Dot’s question:
My husband of one year visited sex/dating/porn sites and had online sexual chats before we got married, and it continued after we wed. I did not know about it, and when I found out he said he would stop. A few months later, I found out he had been visiting porn sites almost every day for two or three hours a day. I made plans to leave, but he took me on a romantic night away, and said he would stop. A few months later I found out he responded to a spam chat request about hooking up with a hot chick. I consider all of this cheating since it takes away from our relationship. He doesn’t see anything wrong with it. He knows how I feel about it, because he tried to hide it from me. I have made plans once again to leave, but I do love him. I know he also loves me, but I don’t believe he will change. Should I go or should I stay? Are my emotions getting in the way so I can’t see the situation clearly? Am I being judgmental and unreasonable? I am a Christian, and I don’t think a husband should look at things like that. I believe wedding vows mean cleave only to each other in all ways.
Liam’s Response:
Greetings, Dot. You know, I have to seriously ponder what motivated you to write me, of all people, with such an inquiry. If you have read any of my columns you know very well the avant-garde paradigm with which I conduct my operations. I believe your choice was both calculated and deliberate for when I look at your energy I find you neither masochistic nor naive. To be fair, I don’t believe you wrote in an attempt to foster controversy, and I think you really are perplexed and distraught. It seems to me you want to question many of your own beliefs, but fear the process is not even “allowable.” I think you want me to tell you that you’re wrong, repressed and backwards… Anything to make you angry enough at me to solidify your position to yourself. Like anything else that is formed in our minds, beliefs exist only by way of contrast. You feel yourself on shaky ground with yours, and you want me to take a contrary position so you can entrench yourself in your assumptions more firmly. That is what I think. What I know is that you’re really confused. That you really do have serious and debilitating control issues that are destroying not only your marriage, but your entire life. I’ve tackled the issue of pornography and husbands before. Your situation is nearly identical to other such inquiries, so instead of rehashing the same tired statements I’ve already made, let’s you and I just look at you from this point on.
I want you to make a thorough evaluation of your feelings, fears and frustrations as they relate to your current sexual value system. What do you really believe, and why do you believe it. Is it really “you” or an imposition from an outside source? Do you believe what you do by choice or out of fear? Be a rational judge, and make your own estimate. If it seems to you there are some problems lurking there in the dark, then re-examine your entire belief system from the ground up. If there’s something there you find you’re not comfortable with, consider the notion of change for your own sake. Don’t do this for your husband. It isn’t about him. He’s just a catalyst – a symbol of your current crisis. Sadly, he does think very highly of you, but he’s never going to change who he is. Certainly it isn’t unreasonable to expect him to refrain from contacting other women while the two of you have an expectation of monogamy. However, the innocuous act of viewing pornography in his private time is nothing you should be attempting to dictate or deny. If you stay, he will not change. If you cannot accept this, then my advice is to divorce him and openly seek someone who can share your beliefs. Understand however that while such men are not exactly nonexistent, it will greatly reduce the pool from which you can draw potential mates.

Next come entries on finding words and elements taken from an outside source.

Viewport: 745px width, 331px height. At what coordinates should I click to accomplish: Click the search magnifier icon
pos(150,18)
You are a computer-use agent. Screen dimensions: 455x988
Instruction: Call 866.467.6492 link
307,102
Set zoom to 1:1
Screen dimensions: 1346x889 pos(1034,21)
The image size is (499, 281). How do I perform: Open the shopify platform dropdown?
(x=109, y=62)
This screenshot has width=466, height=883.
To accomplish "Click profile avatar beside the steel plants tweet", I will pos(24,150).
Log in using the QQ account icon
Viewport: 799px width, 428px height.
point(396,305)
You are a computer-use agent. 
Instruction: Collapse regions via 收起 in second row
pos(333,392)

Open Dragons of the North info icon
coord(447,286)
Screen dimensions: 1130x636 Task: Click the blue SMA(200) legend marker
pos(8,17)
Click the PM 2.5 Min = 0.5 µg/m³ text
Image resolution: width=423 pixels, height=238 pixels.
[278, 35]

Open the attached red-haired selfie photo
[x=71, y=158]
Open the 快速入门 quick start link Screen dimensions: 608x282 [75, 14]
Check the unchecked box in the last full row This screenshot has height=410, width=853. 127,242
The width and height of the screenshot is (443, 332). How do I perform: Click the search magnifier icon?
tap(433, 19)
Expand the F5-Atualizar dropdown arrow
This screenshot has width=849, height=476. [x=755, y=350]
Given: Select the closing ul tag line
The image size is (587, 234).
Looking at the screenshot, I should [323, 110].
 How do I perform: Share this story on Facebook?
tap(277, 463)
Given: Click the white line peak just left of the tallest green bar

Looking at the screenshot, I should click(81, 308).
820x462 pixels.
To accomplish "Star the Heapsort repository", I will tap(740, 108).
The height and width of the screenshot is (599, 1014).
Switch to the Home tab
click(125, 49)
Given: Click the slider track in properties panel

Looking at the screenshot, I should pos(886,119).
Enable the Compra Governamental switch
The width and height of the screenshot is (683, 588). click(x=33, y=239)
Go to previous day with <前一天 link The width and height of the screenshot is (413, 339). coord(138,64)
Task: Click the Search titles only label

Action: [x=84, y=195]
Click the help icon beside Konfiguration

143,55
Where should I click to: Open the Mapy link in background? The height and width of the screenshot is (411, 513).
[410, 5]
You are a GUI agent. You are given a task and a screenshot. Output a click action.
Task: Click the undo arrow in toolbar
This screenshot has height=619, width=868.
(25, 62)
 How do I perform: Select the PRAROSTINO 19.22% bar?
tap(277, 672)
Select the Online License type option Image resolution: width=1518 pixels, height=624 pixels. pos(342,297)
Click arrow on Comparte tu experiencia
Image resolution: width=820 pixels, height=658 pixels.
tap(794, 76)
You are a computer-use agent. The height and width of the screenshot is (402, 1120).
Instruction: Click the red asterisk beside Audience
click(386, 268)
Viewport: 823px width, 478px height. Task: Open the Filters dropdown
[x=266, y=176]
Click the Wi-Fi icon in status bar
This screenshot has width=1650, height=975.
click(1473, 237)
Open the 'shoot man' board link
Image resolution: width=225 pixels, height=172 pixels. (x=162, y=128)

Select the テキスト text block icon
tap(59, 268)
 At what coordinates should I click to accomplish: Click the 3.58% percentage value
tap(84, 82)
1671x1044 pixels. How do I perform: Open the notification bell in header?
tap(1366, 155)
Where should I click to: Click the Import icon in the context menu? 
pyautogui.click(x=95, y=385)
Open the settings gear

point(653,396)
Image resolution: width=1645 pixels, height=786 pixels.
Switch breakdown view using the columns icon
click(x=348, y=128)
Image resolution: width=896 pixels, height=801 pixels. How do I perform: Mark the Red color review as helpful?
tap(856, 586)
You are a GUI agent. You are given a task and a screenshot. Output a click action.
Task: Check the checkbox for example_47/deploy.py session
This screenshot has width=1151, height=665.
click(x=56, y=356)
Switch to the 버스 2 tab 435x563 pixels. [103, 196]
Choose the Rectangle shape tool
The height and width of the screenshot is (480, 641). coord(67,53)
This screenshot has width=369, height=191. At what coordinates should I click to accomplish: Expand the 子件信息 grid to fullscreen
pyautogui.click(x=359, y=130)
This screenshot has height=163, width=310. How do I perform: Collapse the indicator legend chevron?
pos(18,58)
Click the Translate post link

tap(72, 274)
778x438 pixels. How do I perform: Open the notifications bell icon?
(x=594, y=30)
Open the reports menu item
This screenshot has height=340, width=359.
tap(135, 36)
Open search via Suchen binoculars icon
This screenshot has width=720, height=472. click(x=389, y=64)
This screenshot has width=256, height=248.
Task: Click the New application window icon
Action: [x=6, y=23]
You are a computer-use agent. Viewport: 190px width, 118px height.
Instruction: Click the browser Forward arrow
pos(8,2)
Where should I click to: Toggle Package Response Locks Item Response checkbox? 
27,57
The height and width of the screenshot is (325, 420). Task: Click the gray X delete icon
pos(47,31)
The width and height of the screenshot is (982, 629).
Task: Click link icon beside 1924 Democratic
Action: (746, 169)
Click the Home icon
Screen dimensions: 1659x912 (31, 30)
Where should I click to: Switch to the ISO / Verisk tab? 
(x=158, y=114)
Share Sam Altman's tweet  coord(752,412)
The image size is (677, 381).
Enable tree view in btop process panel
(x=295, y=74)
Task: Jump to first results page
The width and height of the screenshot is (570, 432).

There is of course a third choice in all of this. If you search your heart of hearts with openness and honesty and find that your faith truly speaks to you to hold this line uncommon to most… Why not eliminate sex and mating from your life altogether? Abstinence is a viable option that allows people who have the inclination to follow their path without interference. People who espouse such a lifestyle understand that relationships interfere with their quest for the divine the way they choose to seek it. If you question yourself, and still find your beliefs valid and unchanging, it is entirely possible that such a path is actually better suited to your nature. The road might be odd to others, but at least it would be one of self honesty. You could be immersed in your beliefs without imposing them on another. Many have sought this mystical path with much reward. It’s food for thought. Be well.